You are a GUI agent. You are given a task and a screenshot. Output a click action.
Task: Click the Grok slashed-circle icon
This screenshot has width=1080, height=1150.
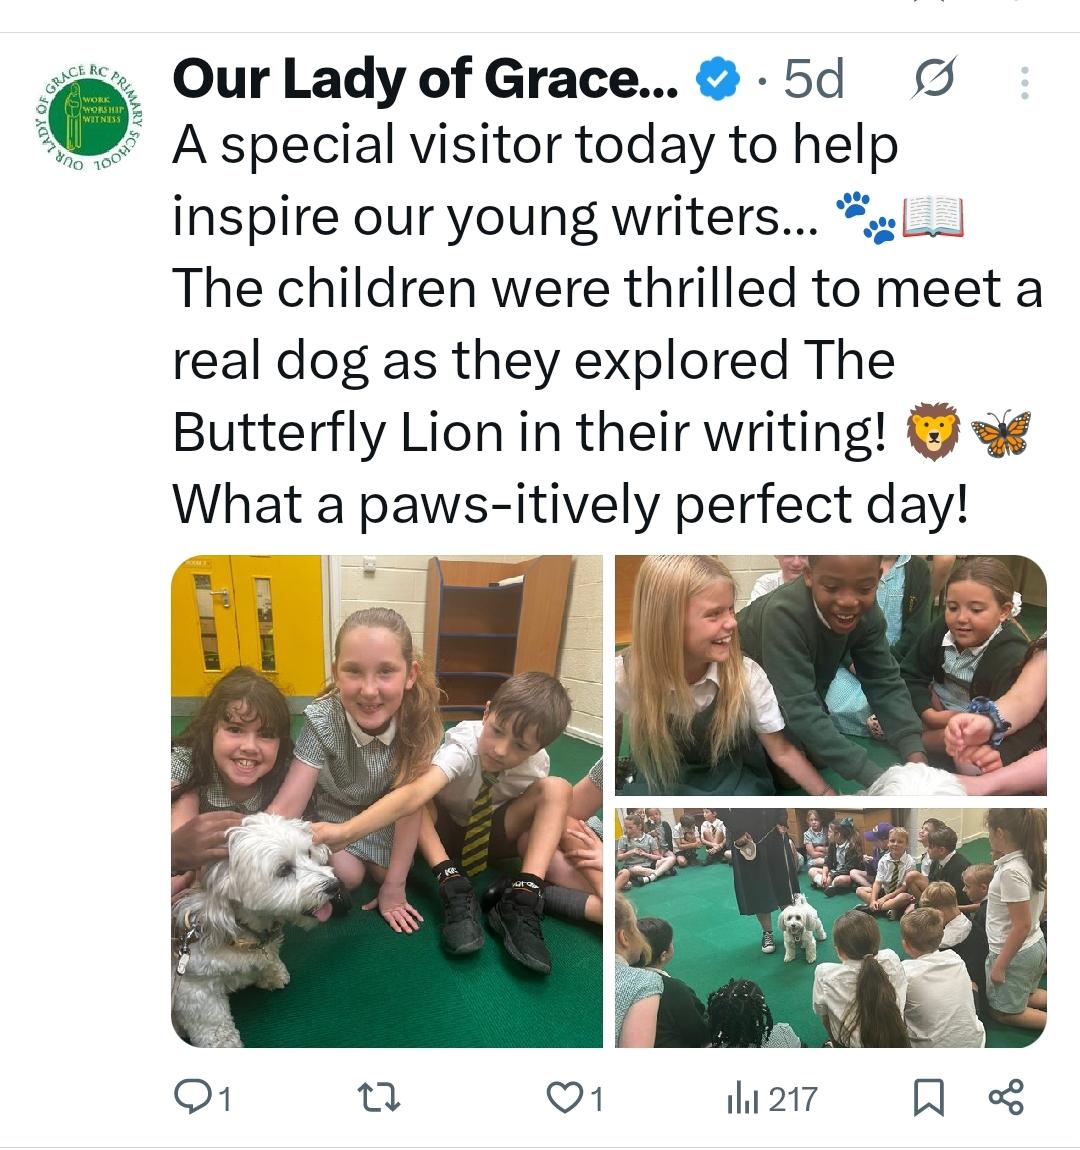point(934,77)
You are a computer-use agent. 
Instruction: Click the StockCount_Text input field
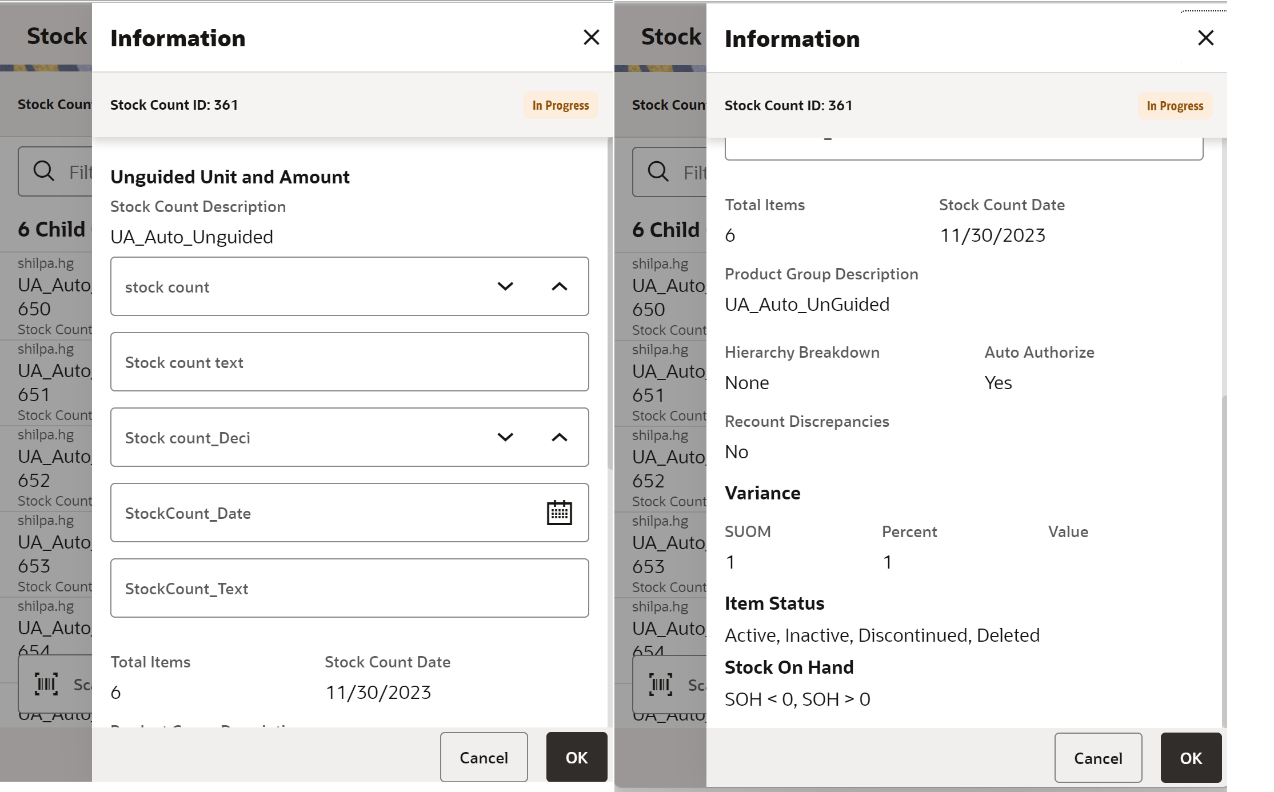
━━━━━━━━━━
→ **How to complete this task**
From the first line to the last, write out the data exactly, dropping any pictures.

→ **Problem solution**
You are a GUI agent. You are given a task and a screenshot. Output a click action.
Task: Click the Grok slashed-circle icon
This screenshot has width=1080, height=1150.
point(934,77)
You are a computer-use agent. 
Instruction: Click the StockCount_Text input field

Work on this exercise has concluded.